Copy the data word for word, from the line containing "Viewport: 1129px width, 433px height." through the line containing "tap(62, 140)", both lines included. Leave the pictures out.

* **Provided data**
%%

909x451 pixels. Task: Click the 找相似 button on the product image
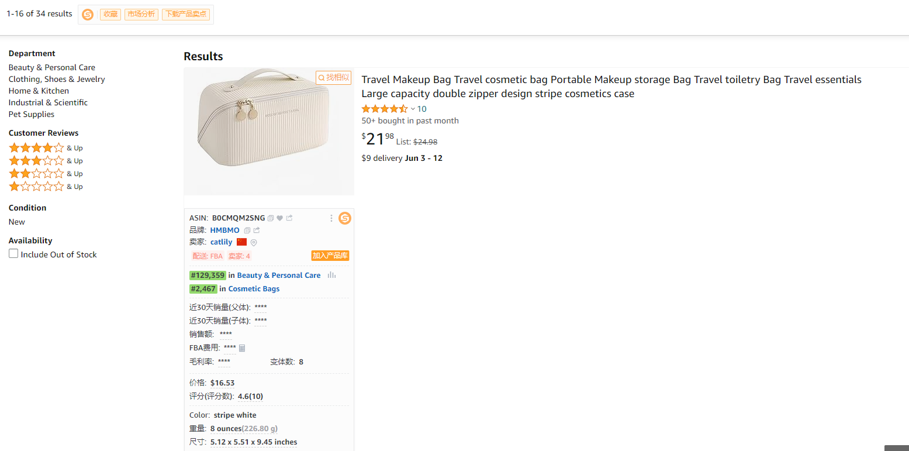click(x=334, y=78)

%%
%%

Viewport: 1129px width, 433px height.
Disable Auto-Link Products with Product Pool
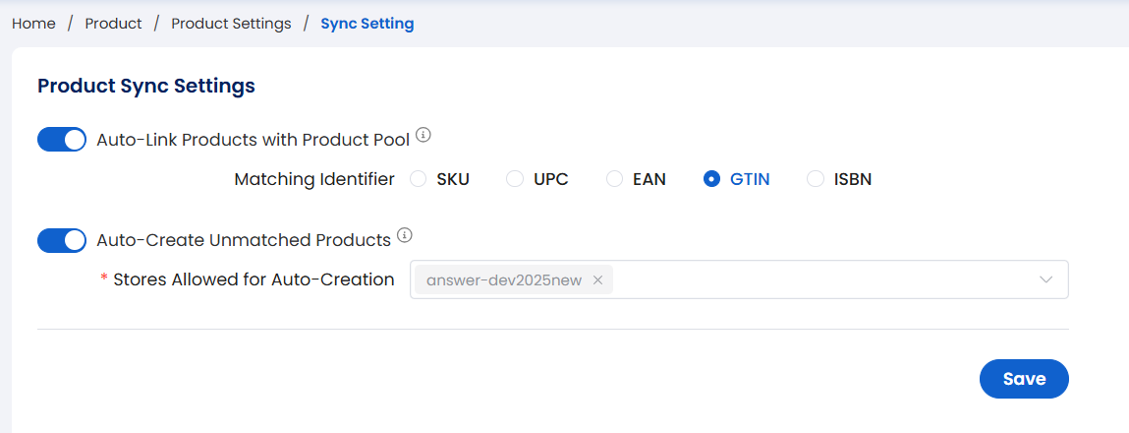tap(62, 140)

%%

* **Final result**
Viewport: 1129px width, 433px height.
Disable Auto-Link Products with Product Pool
tap(62, 140)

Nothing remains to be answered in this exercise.